Ecologistas: «Las conclusiones son demoledoras y usamos esa palabra en los dos sentidos»

María Ángeles López, Ángel García y Paca Blanco. /J. M. Romero
María Ángeles López, Ángel García y Paca Blanco. / J. M. Romero

A. R. H.

Las organizaciones ecologistas están analizando el informe elaborado por la Estación Biológica de Doñana sobre el impacto medioambiental del complejo urbanístico Marina Isla Valdecañas. Aunque tanto Adenex como Ecologistas en Acción matizaba ayer que todavía estaban trabajando sobre la documentación recibida, ambas opinan que «las conclusiones dejan claro que entre mantenerlo y derribarlo se inclinan por su demolición».

Para Ángel García, coordinador de Ecologistas en Acción de Extremadura, el informe no es ambiguo. «Nos da los argumentos para seguir pidiendo el derribo de Valdecañas. Las conclusiones son demoledoras y empleamos esa palabra en los dos sentidos», afirma.

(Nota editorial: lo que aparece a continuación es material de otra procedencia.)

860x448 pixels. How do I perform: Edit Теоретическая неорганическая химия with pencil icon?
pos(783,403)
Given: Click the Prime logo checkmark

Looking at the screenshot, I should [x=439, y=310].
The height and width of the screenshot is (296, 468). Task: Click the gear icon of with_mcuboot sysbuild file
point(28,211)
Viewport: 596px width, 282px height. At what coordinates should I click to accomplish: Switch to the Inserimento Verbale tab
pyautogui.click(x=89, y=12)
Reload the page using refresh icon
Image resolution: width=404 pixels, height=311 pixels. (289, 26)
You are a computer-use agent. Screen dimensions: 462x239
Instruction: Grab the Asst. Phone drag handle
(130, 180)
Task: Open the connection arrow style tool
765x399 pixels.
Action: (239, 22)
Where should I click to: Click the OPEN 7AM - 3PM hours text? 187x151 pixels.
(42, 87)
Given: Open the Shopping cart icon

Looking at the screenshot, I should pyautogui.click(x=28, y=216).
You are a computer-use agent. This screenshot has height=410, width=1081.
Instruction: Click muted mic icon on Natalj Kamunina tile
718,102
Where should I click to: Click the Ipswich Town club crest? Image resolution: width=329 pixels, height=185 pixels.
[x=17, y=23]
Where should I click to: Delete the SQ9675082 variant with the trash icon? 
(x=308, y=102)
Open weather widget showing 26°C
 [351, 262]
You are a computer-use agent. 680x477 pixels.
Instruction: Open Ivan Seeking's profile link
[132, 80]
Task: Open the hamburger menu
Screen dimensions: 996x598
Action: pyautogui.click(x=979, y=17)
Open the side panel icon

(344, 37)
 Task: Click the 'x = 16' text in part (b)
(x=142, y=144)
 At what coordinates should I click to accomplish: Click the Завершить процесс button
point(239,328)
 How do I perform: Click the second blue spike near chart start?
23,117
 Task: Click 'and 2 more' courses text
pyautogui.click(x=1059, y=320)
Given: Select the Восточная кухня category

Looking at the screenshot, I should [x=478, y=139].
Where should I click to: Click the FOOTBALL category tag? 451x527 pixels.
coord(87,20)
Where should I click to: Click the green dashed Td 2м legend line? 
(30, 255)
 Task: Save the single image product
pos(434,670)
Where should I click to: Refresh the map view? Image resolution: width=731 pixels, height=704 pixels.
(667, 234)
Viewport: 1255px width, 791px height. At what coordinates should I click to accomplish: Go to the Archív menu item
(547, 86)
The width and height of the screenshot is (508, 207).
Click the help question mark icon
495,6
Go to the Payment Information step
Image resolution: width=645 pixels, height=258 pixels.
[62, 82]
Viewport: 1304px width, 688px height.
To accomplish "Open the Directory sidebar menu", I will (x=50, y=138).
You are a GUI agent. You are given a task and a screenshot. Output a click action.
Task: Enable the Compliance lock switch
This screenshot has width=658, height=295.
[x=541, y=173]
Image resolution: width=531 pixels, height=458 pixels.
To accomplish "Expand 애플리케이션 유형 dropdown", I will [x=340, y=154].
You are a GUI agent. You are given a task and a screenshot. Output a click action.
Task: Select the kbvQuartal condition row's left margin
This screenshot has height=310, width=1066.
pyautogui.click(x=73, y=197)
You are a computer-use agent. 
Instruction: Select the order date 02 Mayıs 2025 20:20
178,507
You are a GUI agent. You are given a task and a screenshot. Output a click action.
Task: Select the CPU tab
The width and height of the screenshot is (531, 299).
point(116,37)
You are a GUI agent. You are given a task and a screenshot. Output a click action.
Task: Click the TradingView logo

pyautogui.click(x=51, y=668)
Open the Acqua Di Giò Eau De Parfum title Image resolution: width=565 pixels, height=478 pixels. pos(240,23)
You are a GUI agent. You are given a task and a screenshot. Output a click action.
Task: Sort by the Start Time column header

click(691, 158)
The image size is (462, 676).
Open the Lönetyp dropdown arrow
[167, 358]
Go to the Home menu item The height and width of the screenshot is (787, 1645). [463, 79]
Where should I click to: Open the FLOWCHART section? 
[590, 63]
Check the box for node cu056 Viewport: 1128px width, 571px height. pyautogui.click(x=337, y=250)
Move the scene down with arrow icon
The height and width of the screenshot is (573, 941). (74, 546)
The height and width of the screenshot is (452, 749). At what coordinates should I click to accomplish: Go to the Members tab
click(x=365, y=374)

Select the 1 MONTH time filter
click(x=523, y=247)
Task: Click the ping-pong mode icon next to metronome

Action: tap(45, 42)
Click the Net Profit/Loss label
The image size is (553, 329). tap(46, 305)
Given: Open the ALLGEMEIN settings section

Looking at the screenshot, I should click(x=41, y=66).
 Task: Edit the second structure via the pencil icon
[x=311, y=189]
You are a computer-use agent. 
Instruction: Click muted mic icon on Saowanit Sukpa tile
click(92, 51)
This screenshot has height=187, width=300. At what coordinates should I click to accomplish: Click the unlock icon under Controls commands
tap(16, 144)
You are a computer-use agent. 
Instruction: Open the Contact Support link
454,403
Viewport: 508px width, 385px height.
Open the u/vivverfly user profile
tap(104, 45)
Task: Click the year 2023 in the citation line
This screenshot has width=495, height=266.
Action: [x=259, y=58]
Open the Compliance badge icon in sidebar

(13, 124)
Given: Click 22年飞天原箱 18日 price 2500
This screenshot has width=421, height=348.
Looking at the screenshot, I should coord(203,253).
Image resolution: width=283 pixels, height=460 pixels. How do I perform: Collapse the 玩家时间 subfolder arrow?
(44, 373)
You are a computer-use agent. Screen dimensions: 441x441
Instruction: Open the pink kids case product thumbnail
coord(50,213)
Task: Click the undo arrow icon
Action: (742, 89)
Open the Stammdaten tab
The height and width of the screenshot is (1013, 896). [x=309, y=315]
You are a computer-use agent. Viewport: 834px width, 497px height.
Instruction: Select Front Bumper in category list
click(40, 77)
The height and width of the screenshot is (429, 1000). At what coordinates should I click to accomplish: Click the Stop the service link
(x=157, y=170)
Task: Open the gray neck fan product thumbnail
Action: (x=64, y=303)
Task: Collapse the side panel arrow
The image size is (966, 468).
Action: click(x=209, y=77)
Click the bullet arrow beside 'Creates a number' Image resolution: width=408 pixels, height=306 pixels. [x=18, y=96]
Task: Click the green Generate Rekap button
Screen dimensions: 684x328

Aclara que no van a cambiar ni un ápice de su postura inicial. Esto significa que seguirán pidiendo la ejecución de la sentencia. «La única solución es derribar. No porque lo digamos nosotros, sino porque ya lo decía la sentencia del Tribunal Supremo», destacan desde Ecologistas en Acción.

«Vamos a mantener la postura que defendimos en su momento, pero ahora lo vamos a hacer con mucha más razón y argumentos. El informe nos da la razón», añade García, quien cree que «la Junta de Extremadura seguirá en la misma línea y le sacará punta al informe en lo que crean».

La abogada de Adenex, María Ángeles López, reconoce que lo que sí está claro también es que devolver la zona a su estado anterior a la edificación «no merece la pena porque el impacto sí sería grande», por lo que la apuesta es «devolverlo a un estado natural no habitable».

López también ha explicado que a partir de ahora se abre un período de tres meses para hacer propuestas sobre cómo debería ejecutarse ese derribo «y el tipo de demolición que sería más adecuado». Lo decidirán con expertos en la materia.

Hay que recordar que las dos organizaciones ecologistas iniciaron esta batalla judicial contra el complejo de Valdecañas en el año 2007. En 2011 el Tribunal Superior de Justicia de Extremadura lo consideró ilegal y en 2014 el Tribunal Supremo ordenó el derribo de la macrourbanización porque sus terrenos están incluidos en la Red Natura 2000 y no se pueden hacer desarrollos urbanos en zonas con este nivel de protección ambiental.